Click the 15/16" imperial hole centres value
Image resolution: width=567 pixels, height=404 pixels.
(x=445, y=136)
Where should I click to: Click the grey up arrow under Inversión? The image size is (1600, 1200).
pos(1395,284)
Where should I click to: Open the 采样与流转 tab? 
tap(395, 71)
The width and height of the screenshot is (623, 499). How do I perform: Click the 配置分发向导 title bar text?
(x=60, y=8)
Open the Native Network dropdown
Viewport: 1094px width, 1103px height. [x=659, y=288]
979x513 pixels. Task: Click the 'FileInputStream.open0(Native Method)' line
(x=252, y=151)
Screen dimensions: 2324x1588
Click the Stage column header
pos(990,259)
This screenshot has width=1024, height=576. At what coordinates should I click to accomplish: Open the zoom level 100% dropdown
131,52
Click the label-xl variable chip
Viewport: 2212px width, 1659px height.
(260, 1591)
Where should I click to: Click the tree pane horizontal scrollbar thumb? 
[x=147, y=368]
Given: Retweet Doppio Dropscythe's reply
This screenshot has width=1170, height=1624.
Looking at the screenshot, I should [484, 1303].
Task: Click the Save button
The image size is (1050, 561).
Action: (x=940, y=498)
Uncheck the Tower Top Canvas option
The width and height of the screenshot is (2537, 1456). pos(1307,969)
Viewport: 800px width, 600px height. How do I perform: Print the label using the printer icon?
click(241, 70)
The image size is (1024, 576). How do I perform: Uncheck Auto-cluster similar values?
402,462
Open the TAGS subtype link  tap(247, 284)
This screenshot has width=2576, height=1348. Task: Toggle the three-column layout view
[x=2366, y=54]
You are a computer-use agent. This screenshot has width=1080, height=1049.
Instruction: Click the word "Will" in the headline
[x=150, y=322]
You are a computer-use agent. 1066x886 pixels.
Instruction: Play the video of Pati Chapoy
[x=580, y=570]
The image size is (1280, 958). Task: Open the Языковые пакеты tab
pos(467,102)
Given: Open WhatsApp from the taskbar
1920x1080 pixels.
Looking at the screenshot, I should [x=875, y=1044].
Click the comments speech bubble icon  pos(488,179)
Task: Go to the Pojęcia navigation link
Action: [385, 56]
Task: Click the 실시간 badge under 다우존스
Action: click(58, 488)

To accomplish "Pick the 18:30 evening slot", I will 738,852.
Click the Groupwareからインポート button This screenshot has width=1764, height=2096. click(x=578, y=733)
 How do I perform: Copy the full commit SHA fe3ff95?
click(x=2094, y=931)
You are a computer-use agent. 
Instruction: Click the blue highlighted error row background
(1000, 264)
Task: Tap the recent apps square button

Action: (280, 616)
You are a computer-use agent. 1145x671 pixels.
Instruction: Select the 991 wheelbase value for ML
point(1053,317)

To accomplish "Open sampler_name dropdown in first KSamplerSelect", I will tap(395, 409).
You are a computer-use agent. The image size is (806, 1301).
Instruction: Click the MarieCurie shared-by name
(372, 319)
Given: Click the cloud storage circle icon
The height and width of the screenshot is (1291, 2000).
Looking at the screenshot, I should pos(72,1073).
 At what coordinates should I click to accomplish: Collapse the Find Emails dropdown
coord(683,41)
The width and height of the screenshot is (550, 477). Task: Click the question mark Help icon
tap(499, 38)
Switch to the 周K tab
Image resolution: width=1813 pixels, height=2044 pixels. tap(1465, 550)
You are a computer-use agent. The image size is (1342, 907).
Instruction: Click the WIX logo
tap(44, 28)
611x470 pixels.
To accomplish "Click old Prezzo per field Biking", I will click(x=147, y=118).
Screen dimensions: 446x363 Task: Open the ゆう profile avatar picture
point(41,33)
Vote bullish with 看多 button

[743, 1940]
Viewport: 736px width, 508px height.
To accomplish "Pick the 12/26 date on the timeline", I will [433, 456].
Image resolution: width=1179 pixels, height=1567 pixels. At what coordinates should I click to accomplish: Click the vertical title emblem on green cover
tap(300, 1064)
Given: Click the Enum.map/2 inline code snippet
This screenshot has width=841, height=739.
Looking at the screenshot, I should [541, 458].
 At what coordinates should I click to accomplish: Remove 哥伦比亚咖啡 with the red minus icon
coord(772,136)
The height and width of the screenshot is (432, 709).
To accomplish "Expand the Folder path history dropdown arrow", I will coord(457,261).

______________________________

» **YOUR GOAL**: Rewrite the material above, substituting "red delete icon" for "red minus icon" and keeping everything else unchanged.

» **TASK SOLUTION**:
Click the 15/16" imperial hole centres value
Image resolution: width=567 pixels, height=404 pixels.
(x=445, y=136)
Where should I click to: Click the grey up arrow under Inversión? The image size is (1600, 1200).
pos(1395,284)
Where should I click to: Open the 采样与流转 tab? 
tap(395, 71)
The width and height of the screenshot is (623, 499). How do I perform: Click the 配置分发向导 title bar text?
(x=60, y=8)
Open the Native Network dropdown
Viewport: 1094px width, 1103px height. [x=659, y=288]
979x513 pixels. Task: Click the 'FileInputStream.open0(Native Method)' line
(x=252, y=151)
Screen dimensions: 2324x1588
Click the Stage column header
pos(990,259)
This screenshot has width=1024, height=576. At what coordinates should I click to accomplish: Open the zoom level 100% dropdown
131,52
Click the label-xl variable chip
Viewport: 2212px width, 1659px height.
(260, 1591)
Where should I click to: Click the tree pane horizontal scrollbar thumb? 
[x=147, y=368]
Given: Retweet Doppio Dropscythe's reply
This screenshot has width=1170, height=1624.
Looking at the screenshot, I should [484, 1303].
Task: Click the Save button
The image size is (1050, 561).
Action: (x=940, y=498)
Uncheck the Tower Top Canvas option
The width and height of the screenshot is (2537, 1456). pos(1307,969)
Viewport: 800px width, 600px height. How do I perform: Print the label using the printer icon?
click(241, 70)
The image size is (1024, 576). How do I perform: Uncheck Auto-cluster similar values?
402,462
Open the TAGS subtype link  tap(247, 284)
This screenshot has width=2576, height=1348. Task: Toggle the three-column layout view
[x=2366, y=54]
You are a computer-use agent. This screenshot has width=1080, height=1049.
Instruction: Click the word "Will" in the headline
[x=150, y=322]
You are a computer-use agent. 1066x886 pixels.
Instruction: Play the video of Pati Chapoy
[x=580, y=570]
The image size is (1280, 958). Task: Open the Языковые пакеты tab
pos(467,102)
Given: Open WhatsApp from the taskbar
1920x1080 pixels.
Looking at the screenshot, I should [x=875, y=1044].
Click the comments speech bubble icon  pos(488,179)
Task: Go to the Pojęcia navigation link
Action: [385, 56]
Task: Click the 실시간 badge under 다우존스
Action: click(58, 488)

To accomplish "Pick the 18:30 evening slot", I will 738,852.
Click the Groupwareからインポート button This screenshot has width=1764, height=2096. click(x=578, y=733)
 How do I perform: Copy the full commit SHA fe3ff95?
click(x=2094, y=931)
You are a computer-use agent. 
Instruction: Click the blue highlighted error row background
(1000, 264)
Task: Tap the recent apps square button

Action: (280, 616)
You are a computer-use agent. 1145x671 pixels.
Instruction: Select the 991 wheelbase value for ML
point(1053,317)

To accomplish "Open sampler_name dropdown in first KSamplerSelect", I will tap(395, 409).
You are a computer-use agent. The image size is (806, 1301).
Instruction: Click the MarieCurie shared-by name
(372, 319)
Given: Click the cloud storage circle icon
The height and width of the screenshot is (1291, 2000).
Looking at the screenshot, I should pos(72,1073).
 At what coordinates should I click to accomplish: Collapse the Find Emails dropdown
coord(683,41)
The width and height of the screenshot is (550, 477). Task: Click the question mark Help icon
tap(499, 38)
Switch to the 周K tab
Image resolution: width=1813 pixels, height=2044 pixels. tap(1465, 550)
You are a computer-use agent. The image size is (1342, 907).
Instruction: Click the WIX logo
tap(44, 28)
611x470 pixels.
To accomplish "Click old Prezzo per field Biking", I will click(x=147, y=118).
Screen dimensions: 446x363 Task: Open the ゆう profile avatar picture
point(41,33)
Vote bullish with 看多 button

[743, 1940]
Viewport: 736px width, 508px height.
To accomplish "Pick the 12/26 date on the timeline", I will [433, 456].
Image resolution: width=1179 pixels, height=1567 pixels. At what coordinates should I click to accomplish: Click the vertical title emblem on green cover
tap(300, 1064)
Given: Click the Enum.map/2 inline code snippet
This screenshot has width=841, height=739.
Looking at the screenshot, I should [541, 458].
 At what coordinates should I click to accomplish: Remove 哥伦比亚咖啡 with the red delete icon
coord(772,136)
The height and width of the screenshot is (432, 709).
To accomplish "Expand the Folder path history dropdown arrow", I will coord(457,261).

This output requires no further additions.